Site menu icon
Motorcycle in the Atacama Desert, Chile

Border Crossing - Ollague, Bolivia to Chile

A picture of the immigration building at the Ollague border crossing

Crossing Date: 30 November 2023
Direction: Bolivia to Chile
Altitude: 3,700m
Vehicle: UK-registered motorcycle
People: 1
Total time: 2.5 hours
Rating: 3/5 (Slow)

Ollague is a fairly quiet border crossing between Bolivia and Chile. It is mainly used by trucks and tourists who are going to/from Uyuni and/or the high altitude Bolivian lakes. Border functions for each country are in separate locations, around 4km apart.

The Process

The Bolivian border facility is unmissable. You just pull up under the covered area and both immigration and customs are in the same building right there. The process is then:

  1. Bolivian Immigration (Imigración) - exiting Bolivia
  2. Bolivian Customs (Aduana) - cancelling the Bolivian temporary import permit (TIP) for the motorcycle

It's then a quick journey over the roughly 4km of no man's land to the Chilean side for the remaining steps:

  1. Chile PDI (Immigration Police) - getting stamped into Chile
  2. Chile Aduana (Customs) - obtaining a Chilean TIP for the motorcycle
  3. Chile Servicio Agrícola (Agricultural Customs) - making a declaration and vehicle search

Once this is done, there are no barriers or additional exit procedures. You simply return to the main road and enter the town of Ollague.

How it Went for Me

On the Bolivian side, the road from Uyuni was being upgraded when I visited. This meant switching from pristine new highway to 70km of temporary dirt road approaching the border. The temporary road is bumpy, dusty, and has sections of deep sand, constantly being hacked up by the passing trucks.
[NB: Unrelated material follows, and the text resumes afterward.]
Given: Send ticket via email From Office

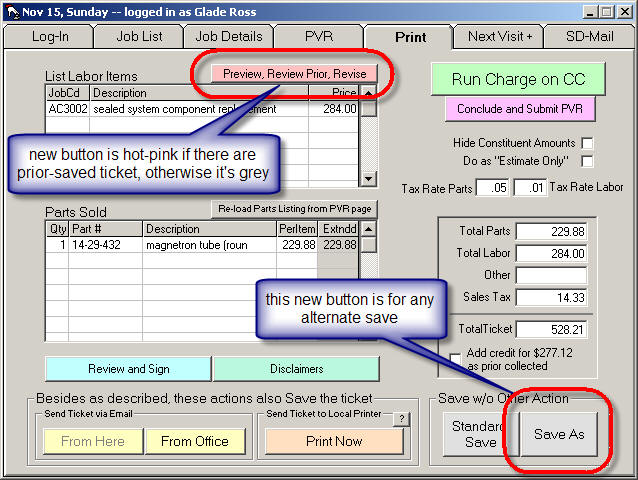Looking at the screenshot, I should 195,441.
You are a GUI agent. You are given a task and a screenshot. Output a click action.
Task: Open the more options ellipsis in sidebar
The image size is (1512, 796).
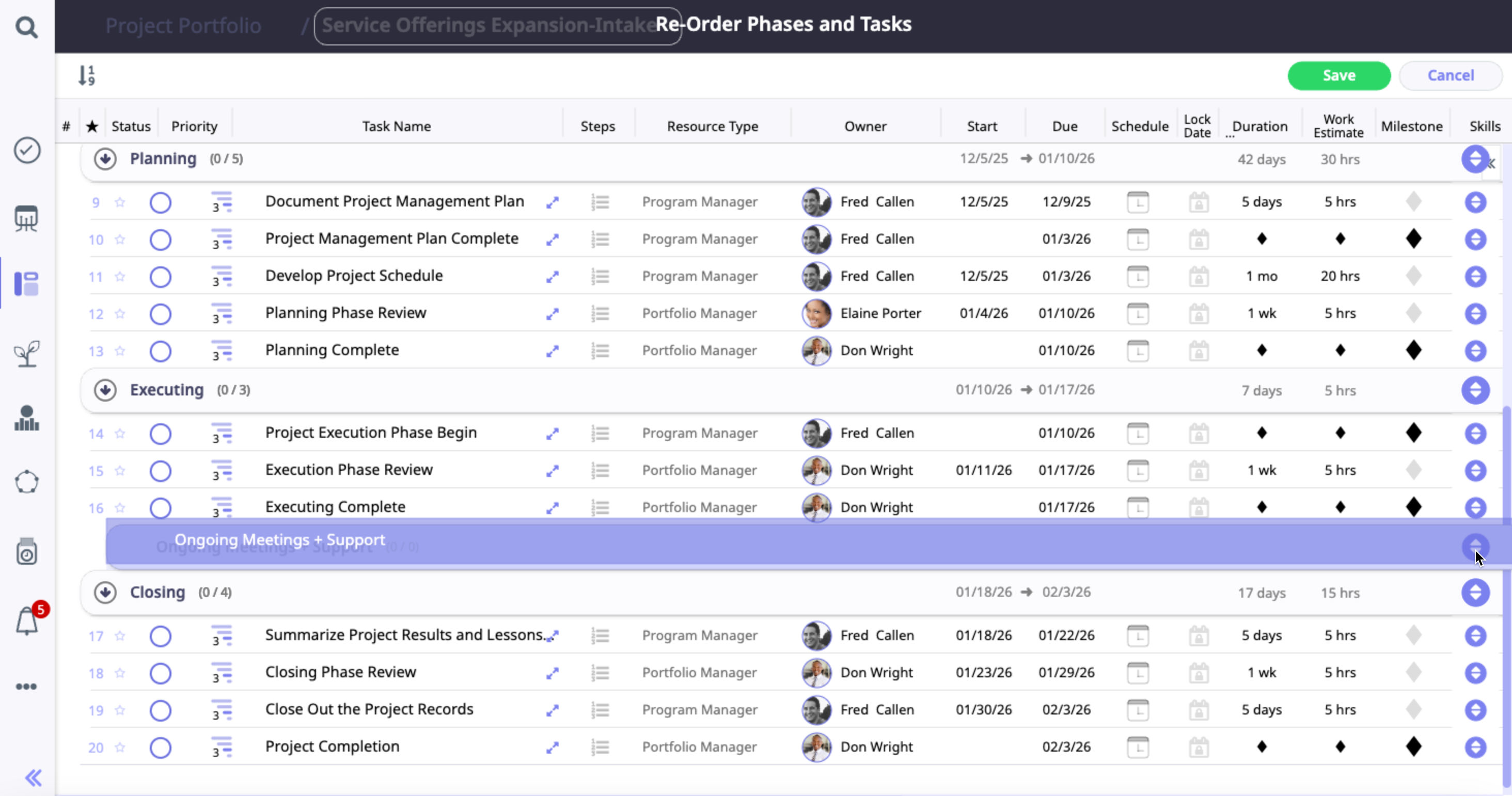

Beyond the temporary track, the last 20km or so to the border follows the original road - previously sealed, but now in such poor condition, it may as well not be.

The Bolivian border facility was empty when I visited - I was the only traveller. The whole process of exiting Bolivia took all of 5 minutes. The road between the border posts continues to be in fairly poor condition until you hit the actual border, where the Chilean tarmac starts.

The Chilean border buildings are on the left, but not well sign-posted. You need to look closely to find the correct door. When I arrived mid-afternoon, the border post was closed for lunch. So I joined a small group of other travellers in waiting around for it to open. Staff finally returned around 4pm and started processing the small queue. From this point it was all reasonably quick, slowed down only by the number of people. Immigration (PDI) was done in the first building. I was given the standard customs declaration form to fill in and was then directed to a building next door (further down the road on the left) for Customs. Another queue here as two staff members processed each person, one by one. Around 15 minutes wait. I handed the declaration form to a Agricultural customs officer and was then asked to bring my bike into their covered inspection area. As with other crossings, a cursory look through my panniers was all that was needed before I was sent on my way.

Aside from having to wait around for the border officials to finish 'lunch' (at 4pm!), the process was fairly smooth. You can save a little time by filling out the Chilean customs form online before you arrive, in which case you can just show the Agricultural customs people the associated reference number. Note that there are no petrol stations between San Cristobal (Bolivia) and Calama (Chile), a distance of around 340km.